───── Data provided
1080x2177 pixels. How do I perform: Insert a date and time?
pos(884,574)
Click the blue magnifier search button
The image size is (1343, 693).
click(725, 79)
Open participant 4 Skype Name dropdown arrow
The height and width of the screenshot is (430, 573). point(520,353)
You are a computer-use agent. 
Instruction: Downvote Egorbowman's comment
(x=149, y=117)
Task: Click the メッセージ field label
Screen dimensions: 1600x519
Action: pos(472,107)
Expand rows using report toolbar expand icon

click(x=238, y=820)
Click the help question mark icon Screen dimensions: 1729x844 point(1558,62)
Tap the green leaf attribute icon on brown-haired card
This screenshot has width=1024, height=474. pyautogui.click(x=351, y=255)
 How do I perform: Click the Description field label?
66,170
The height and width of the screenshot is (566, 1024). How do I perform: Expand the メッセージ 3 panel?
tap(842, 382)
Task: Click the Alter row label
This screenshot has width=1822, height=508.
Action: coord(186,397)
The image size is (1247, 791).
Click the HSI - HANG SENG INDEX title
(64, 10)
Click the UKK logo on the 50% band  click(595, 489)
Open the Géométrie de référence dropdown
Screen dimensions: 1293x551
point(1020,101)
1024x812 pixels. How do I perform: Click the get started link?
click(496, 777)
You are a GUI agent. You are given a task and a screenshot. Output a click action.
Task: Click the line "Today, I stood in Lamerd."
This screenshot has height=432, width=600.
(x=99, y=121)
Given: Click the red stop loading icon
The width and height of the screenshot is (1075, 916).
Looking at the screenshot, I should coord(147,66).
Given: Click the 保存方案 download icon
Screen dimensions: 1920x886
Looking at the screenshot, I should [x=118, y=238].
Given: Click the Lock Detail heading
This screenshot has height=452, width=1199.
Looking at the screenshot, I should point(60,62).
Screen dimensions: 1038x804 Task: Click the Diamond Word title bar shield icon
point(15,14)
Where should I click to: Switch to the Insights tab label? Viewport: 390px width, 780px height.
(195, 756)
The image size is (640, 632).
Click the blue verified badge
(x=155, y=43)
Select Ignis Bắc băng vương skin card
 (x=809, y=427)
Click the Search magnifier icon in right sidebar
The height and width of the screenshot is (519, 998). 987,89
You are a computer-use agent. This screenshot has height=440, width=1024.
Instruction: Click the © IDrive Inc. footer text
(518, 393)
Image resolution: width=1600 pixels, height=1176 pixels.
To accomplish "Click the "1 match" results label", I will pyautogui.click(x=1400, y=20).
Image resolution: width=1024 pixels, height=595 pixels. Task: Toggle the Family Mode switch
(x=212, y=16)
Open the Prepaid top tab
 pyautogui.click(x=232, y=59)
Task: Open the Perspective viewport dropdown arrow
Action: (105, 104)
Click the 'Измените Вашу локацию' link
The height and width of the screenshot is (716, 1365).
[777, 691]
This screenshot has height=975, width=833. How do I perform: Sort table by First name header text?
──────────
What you have to do:
Your task is to gather all lines from the entries above that hold the word "agent".

Solution to the exercise:
You are a computer-use agent. 
You are a GUI agent. You are given a task and a screenshot. Output a click action.
You are a computer-use agent. This screenshot has height=440, width=1024.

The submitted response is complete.